119․As I stated in Harlovich v Sebbens [2024] ACTSC 153 at [112], the synthesis of sentencing considerations is a difficult process. This is because sentencing often involves dealing with conflicting considerations. In Veen (No 2) [1988] HCA 14; 164 CLR 465 the High Court emphasised that the guideposts that are the purposes of sentencing sometimes point in different directions (at [476]):

…[S]entencing is not a purely logical exercise, and the troublesome nature of the sentencing discretion arises in large measure from unavoidable difficulty in giving weight to each of the purposes of punishment… They are guideposts to the appropriate sentence but sometimes they point in different directions.

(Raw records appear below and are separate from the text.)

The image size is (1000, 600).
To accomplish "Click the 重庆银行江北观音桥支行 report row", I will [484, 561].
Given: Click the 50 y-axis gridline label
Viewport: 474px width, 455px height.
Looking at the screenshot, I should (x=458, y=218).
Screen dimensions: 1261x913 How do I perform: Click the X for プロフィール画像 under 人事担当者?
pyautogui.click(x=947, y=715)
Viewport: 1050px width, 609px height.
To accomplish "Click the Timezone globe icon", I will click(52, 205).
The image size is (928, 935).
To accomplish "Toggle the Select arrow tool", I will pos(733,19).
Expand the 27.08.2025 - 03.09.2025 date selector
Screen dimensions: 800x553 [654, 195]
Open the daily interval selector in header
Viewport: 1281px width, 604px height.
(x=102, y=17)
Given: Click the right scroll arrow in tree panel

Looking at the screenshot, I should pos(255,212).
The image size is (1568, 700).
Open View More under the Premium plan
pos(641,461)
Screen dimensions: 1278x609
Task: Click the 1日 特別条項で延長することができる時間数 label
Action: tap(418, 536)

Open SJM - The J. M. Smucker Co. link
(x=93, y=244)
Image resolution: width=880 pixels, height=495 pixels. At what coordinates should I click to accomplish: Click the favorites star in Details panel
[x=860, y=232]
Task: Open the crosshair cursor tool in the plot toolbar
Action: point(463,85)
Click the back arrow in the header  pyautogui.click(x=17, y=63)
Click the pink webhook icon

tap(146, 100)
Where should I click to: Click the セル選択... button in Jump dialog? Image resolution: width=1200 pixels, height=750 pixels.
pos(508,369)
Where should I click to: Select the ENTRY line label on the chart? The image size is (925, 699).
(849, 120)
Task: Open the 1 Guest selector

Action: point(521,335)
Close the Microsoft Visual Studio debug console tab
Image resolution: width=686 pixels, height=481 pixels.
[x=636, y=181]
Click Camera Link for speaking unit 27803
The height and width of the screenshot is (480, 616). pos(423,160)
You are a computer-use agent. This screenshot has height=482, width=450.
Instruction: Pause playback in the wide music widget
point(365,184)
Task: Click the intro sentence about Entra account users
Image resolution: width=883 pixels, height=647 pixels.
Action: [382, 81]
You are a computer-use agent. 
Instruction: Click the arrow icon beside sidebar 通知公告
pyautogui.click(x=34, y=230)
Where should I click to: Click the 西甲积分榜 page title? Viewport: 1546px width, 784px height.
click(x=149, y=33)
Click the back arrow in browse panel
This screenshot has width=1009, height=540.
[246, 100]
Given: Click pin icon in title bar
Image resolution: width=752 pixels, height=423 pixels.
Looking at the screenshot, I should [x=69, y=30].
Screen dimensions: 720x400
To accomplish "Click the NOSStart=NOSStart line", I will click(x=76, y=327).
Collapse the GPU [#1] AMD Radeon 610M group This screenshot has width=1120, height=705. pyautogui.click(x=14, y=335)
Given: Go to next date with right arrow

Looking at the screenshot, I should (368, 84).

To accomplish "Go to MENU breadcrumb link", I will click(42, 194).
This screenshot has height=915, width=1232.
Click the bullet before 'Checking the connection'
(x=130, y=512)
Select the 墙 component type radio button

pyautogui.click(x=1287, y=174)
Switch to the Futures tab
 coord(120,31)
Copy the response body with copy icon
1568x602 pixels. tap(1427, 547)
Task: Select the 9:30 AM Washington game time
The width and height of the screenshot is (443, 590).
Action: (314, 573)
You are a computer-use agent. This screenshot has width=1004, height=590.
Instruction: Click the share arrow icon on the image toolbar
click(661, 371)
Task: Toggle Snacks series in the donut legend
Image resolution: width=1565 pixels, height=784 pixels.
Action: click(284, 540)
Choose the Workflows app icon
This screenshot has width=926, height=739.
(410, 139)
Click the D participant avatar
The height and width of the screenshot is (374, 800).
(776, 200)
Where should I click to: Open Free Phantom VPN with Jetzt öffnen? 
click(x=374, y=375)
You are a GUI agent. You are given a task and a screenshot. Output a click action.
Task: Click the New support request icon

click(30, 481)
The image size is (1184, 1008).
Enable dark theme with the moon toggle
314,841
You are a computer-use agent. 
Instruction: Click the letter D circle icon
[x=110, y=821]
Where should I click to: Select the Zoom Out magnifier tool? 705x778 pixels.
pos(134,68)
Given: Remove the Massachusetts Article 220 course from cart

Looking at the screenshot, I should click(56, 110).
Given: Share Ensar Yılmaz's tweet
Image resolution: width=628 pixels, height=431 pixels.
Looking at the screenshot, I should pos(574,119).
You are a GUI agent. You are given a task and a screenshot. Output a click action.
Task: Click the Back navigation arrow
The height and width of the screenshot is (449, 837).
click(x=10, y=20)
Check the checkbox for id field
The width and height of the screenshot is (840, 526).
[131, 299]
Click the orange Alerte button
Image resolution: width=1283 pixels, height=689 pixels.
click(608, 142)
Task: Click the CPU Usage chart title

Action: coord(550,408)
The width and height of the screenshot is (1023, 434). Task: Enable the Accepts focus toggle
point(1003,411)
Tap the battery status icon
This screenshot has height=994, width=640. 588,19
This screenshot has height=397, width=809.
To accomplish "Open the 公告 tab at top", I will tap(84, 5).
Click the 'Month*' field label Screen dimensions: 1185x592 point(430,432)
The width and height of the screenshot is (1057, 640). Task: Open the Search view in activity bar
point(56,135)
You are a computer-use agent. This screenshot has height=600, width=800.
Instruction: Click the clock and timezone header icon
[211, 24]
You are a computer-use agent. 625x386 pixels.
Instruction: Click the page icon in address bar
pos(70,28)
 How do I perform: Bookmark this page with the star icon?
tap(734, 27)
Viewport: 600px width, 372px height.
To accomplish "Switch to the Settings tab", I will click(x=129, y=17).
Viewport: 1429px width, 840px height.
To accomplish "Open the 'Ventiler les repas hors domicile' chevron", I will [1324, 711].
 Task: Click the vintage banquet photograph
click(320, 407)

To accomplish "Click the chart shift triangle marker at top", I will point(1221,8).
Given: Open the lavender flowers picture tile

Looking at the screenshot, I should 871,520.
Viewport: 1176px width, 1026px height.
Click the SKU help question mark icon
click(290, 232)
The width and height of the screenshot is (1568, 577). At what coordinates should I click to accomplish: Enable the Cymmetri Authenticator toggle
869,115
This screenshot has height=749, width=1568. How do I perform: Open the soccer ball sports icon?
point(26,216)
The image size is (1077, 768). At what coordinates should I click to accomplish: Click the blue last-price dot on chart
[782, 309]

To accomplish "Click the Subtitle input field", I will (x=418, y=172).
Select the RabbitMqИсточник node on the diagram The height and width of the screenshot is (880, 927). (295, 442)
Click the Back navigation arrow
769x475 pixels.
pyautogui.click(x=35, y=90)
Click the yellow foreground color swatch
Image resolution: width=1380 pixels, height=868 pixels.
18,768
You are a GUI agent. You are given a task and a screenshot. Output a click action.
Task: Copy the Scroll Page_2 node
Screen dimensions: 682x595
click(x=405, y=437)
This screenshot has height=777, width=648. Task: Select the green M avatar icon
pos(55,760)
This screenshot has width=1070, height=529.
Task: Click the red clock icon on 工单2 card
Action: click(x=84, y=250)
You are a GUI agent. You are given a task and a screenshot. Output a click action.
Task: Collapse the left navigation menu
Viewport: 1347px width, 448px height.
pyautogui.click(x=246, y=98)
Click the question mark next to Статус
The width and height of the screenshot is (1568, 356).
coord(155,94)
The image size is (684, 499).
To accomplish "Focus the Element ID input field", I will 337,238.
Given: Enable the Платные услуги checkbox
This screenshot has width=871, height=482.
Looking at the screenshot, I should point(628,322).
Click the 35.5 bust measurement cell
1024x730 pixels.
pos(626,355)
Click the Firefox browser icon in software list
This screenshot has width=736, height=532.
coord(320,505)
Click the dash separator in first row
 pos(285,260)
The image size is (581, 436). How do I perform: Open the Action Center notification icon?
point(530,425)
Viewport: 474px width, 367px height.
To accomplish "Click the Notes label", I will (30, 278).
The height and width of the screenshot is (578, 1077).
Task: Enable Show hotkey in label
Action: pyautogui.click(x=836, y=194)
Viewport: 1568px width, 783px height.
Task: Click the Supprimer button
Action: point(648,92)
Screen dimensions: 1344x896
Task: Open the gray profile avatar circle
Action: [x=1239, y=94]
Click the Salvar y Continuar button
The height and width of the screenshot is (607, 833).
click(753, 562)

120․I underline, in the offender’s case, that where relevant considerations (as here) are incompatible, it is not necessarily the case that the sentencing result should constitute an averaging out. There are circumstances, as here in the offender’s case, in which a factor may be determinative: R v Hopkins [2004] NSWCCA 105; R v Bandy [2018] ACTSC 261. That is so, in my view, in the case of the offender.

121․Furthermore, as discussed in R v Elson [2020] ACTSC 264 at [85], in this case it must be underlined that although the imposition of an ICO involves a degree of leniency, it is not a lenient sentence and is considered to be a ‘significant punishment, coming second only to a term of full-time imprisonment’: R v Srna [2018] ACTSC 337 at [13]. It is an importance sentencing option in the sentencing armoury of this Court and entirely appropriate in sentencing the offender, as a matter of individual justice, in this case.

122․In my view, a sentence of 14 months and a discount of approximately 15%, resulting in a sentence of imprisonment of 12 months to be served by way of ICO, is the appropriate sentencing result in this case.

Orders

123․For those reasons the following orders are made:

(1)For the offence of act of indecency without consent (Count 3) (SCAN21/2024), contrary to 60(1) of the Crimes Act 1900 (ACT), the offender is convicted and sentenced to 12 months imprisonment that will commence on 21 March 2025 and expire on 20 March 2026.

(2)The sentence of imprisonment imposed pursuant to order 1 is to be served by way of intensive corrections order subject to the core conditions.

I certify that the preceding one hundred and twenty-three [123] numbered paragraphs are a true copy of the Reasons for Sentence of her Honour Justice Loukas-Karlsson.